Ethan Jarrell

@ethan.jarrell

The Magic of Array References in Perl

June 5th 2018

In the world of programming, you can’t get very far without coming across nested data structures. For example, a JavaScript Object might look like the following:

var cats = {
"name":"Mr. Tickles",
"owners": {
"owner1" : "Tom",
"owner2" : "Janet"
},
"color":"orange
};

In this example, we have multiple owner objects nested inside of a larger cats object. We could also have something similar with arrays:

var array1 = [["one", "two"], ["three", "seven", "five"]];

Here, we have a nested array, or an array of arrays.

In JavaScript, you might access the nested object using either dot notation or bracket notation. For the array, you might call array1[0] and your expected output of this call would be the first array in the array, which is [“one”, “two”].

This is a major difference in the way that we would access data in Perl. Although the syntax is very similar in both languages, accessing nested data can be a little more difficult in Perl. For example, if we had the same nested array above, and the variable holding the array of arrays was @array1, and we wanted to access the first array in $array1, and used the call, @array1[0], what we would actually get as output would be the first element, “one”.

The reason for this is because Perl flattens all nested data. If you have an array which contains multiple arrays, Perl interprets it as a single array, and mashes all the array data together. Perl also interprets Objects, or Hashes in a very similar way.

Enter array references

If you don’t intend to have all your data flattened when accessing it, then the best solution is to use array references when defining the array variables. This is done in the creating of the arrays, long before we intend to access the array. If the data is not stored as a reference, we won’t be able to access it as a reference.

In the above example, we could define it as follows to accomplish this:

my @array1 = ();

Here, we’re simply creating an empty array to hold our nested arrays. Next, we can push our new arrays into the array container.

my @nestedArray = ("one", "two");
my @nestedArray2 = ("five", "seven", "three");

At this point, we might be tempted to use the following:

push @array1, @nestedArray;

Which would accomplish exactly what we had previously, a flattened array. Instead, before pushing the array into our container array, we’ll create a reference of the array.

Creating a Reference:

my $nestedArray = \@nestedArray;

This creates a scalar variable which holds a nested array reference. The reference is actually created using the backslash symbol.
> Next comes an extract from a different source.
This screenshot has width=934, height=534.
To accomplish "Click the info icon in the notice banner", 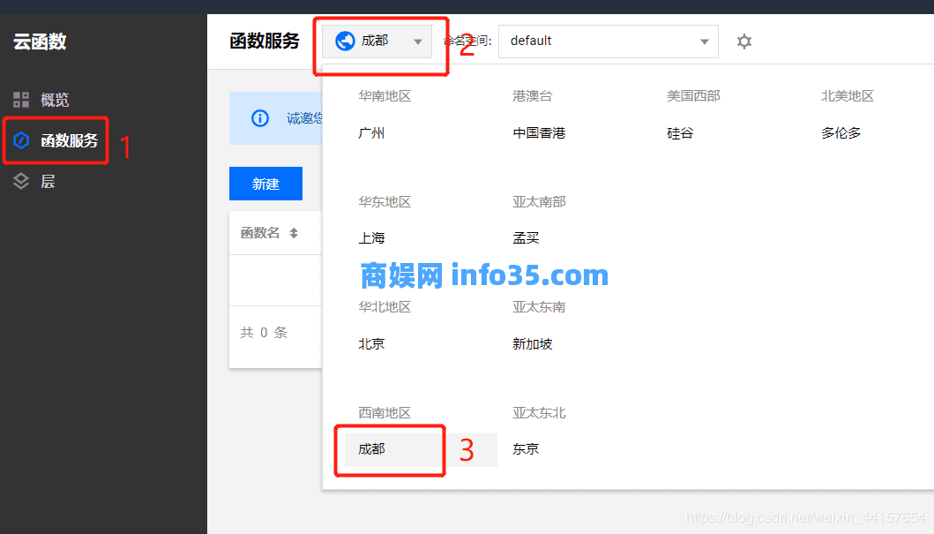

Now, we can replicate the above code, pushing the reference into the array:

push @array1, $nestedArray;

Dereferencing a referenced array:

Using this same format, we could push as many nested arrays into our array container. Later, we may want to access those references. Let’s first imagine that our nested data looks like this:

@array1 = [[1, 2, 4], [3, 4, 5], [8, 8, 9], [6, 7, 6]];

Here, we have four arrays nested inside of an array container, each nested array containing 3 integers. Let’s try to access the first integer in the last nested array.
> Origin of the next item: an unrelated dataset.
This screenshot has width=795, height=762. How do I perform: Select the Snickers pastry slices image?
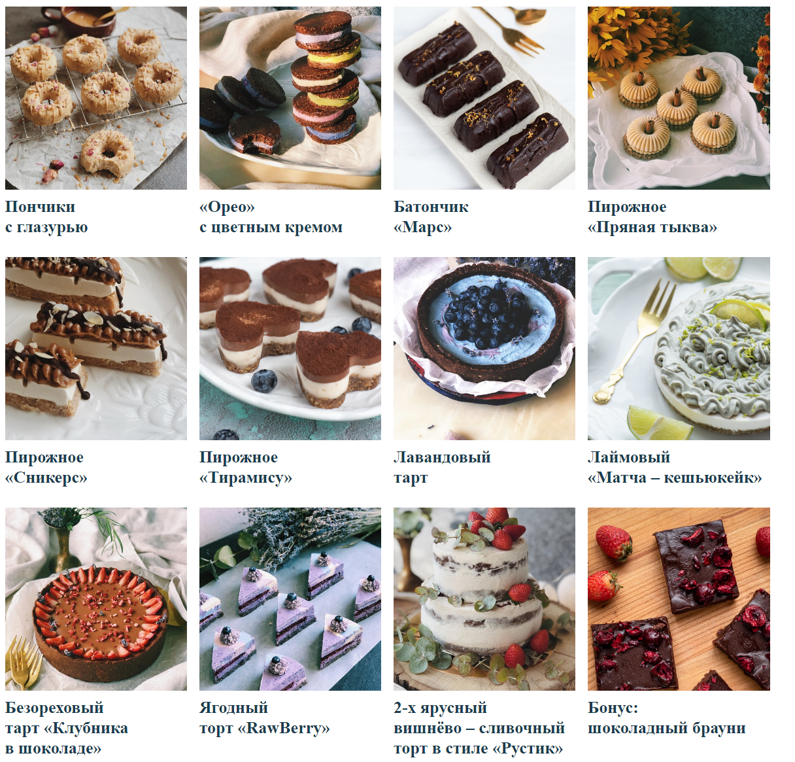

The syntax for accessing a referenced array seems a little trickier at first. First, I’ll put the code here, and then explain how it works:

@{ $array1[3] }[0];

The @ symbol in front of the curly brackets tells Perl that we are accessing an array, and the $ (scalar) symbol in front of the array variable lets us access just a single array within the container. [3] lets us access the 4th element in the array, which is at index [3]. This gets us the last array in the series, and then at the end of this block, we have the familiar [0], which tells Perl we want the first element in that array. Our expected return here would be 6.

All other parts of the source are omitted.